__EXERCISE__. Every record, from the first to the last, is to be printed again exactly.

__RECORDS SUPPLIED__.
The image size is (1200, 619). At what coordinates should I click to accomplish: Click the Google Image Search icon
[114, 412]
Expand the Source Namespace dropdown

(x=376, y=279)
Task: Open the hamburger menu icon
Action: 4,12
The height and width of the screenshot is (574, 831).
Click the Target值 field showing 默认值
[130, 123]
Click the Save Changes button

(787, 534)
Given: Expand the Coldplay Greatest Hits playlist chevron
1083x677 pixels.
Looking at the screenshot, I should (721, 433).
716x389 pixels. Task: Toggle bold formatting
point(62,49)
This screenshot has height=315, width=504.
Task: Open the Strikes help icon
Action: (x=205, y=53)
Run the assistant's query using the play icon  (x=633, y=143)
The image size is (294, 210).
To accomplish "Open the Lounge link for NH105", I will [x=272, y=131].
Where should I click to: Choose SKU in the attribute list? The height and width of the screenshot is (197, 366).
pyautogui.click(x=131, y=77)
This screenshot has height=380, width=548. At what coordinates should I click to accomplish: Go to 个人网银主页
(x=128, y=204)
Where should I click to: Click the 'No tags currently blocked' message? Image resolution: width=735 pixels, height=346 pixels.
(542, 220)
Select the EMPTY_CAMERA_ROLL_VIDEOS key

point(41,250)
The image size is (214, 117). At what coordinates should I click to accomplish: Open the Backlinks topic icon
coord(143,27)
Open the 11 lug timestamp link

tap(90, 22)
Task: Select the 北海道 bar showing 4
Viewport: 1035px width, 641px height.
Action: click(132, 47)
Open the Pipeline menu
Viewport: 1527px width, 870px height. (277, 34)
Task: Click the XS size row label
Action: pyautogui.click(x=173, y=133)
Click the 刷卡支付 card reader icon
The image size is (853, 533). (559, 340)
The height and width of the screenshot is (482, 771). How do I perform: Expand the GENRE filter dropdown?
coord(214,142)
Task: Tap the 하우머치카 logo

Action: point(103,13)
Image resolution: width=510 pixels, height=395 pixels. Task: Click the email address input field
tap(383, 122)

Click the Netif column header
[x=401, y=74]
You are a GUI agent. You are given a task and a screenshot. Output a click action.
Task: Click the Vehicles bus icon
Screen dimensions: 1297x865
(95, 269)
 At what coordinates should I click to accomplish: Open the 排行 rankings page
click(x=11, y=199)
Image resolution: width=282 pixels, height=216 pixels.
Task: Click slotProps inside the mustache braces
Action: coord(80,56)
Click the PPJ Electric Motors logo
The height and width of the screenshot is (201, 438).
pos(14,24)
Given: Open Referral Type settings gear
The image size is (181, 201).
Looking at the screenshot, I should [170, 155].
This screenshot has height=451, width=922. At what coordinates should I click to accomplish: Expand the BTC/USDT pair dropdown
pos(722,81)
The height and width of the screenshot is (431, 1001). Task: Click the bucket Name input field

__YOUR SOLUTION__.
The image size is (1200, 619). At what coordinates should I click to accomplish: Click the Google Image Search icon
[114, 412]
Expand the Source Namespace dropdown

(x=376, y=279)
Task: Open the hamburger menu icon
Action: 4,12
The height and width of the screenshot is (574, 831).
Click the Target值 field showing 默认值
[130, 123]
Click the Save Changes button

(787, 534)
Given: Expand the Coldplay Greatest Hits playlist chevron
1083x677 pixels.
Looking at the screenshot, I should (721, 433).
716x389 pixels. Task: Toggle bold formatting
point(62,49)
This screenshot has height=315, width=504.
Task: Open the Strikes help icon
Action: (x=205, y=53)
Run the assistant's query using the play icon  (x=633, y=143)
The image size is (294, 210).
To accomplish "Open the Lounge link for NH105", I will [x=272, y=131].
Where should I click to: Choose SKU in the attribute list? The height and width of the screenshot is (197, 366).
pyautogui.click(x=131, y=77)
This screenshot has height=380, width=548. At what coordinates should I click to accomplish: Go to 个人网银主页
(x=128, y=204)
Where should I click to: Click the 'No tags currently blocked' message? Image resolution: width=735 pixels, height=346 pixels.
(542, 220)
Select the EMPTY_CAMERA_ROLL_VIDEOS key

point(41,250)
The image size is (214, 117). At what coordinates should I click to accomplish: Open the Backlinks topic icon
coord(143,27)
Open the 11 lug timestamp link

tap(90, 22)
Task: Select the 北海道 bar showing 4
Viewport: 1035px width, 641px height.
Action: click(132, 47)
Open the Pipeline menu
Viewport: 1527px width, 870px height. (277, 34)
Task: Click the XS size row label
Action: pyautogui.click(x=173, y=133)
Click the 刷卡支付 card reader icon
The image size is (853, 533). (559, 340)
The height and width of the screenshot is (482, 771). How do I perform: Expand the GENRE filter dropdown?
coord(214,142)
Task: Tap the 하우머치카 logo

Action: point(103,13)
Image resolution: width=510 pixels, height=395 pixels. Task: Click the email address input field
tap(383, 122)

Click the Netif column header
[x=401, y=74]
You are a GUI agent. You are given a task and a screenshot. Output a click action.
Task: Click the Vehicles bus icon
Screen dimensions: 1297x865
(95, 269)
 At what coordinates should I click to accomplish: Open the 排行 rankings page
click(x=11, y=199)
Image resolution: width=282 pixels, height=216 pixels.
Task: Click slotProps inside the mustache braces
Action: coord(80,56)
Click the PPJ Electric Motors logo
The height and width of the screenshot is (201, 438).
pos(14,24)
Given: Open Referral Type settings gear
The image size is (181, 201).
Looking at the screenshot, I should [170, 155].
This screenshot has height=451, width=922. At what coordinates should I click to accomplish: Expand the BTC/USDT pair dropdown
pos(722,81)
The height and width of the screenshot is (431, 1001). Task: Click the bucket Name input field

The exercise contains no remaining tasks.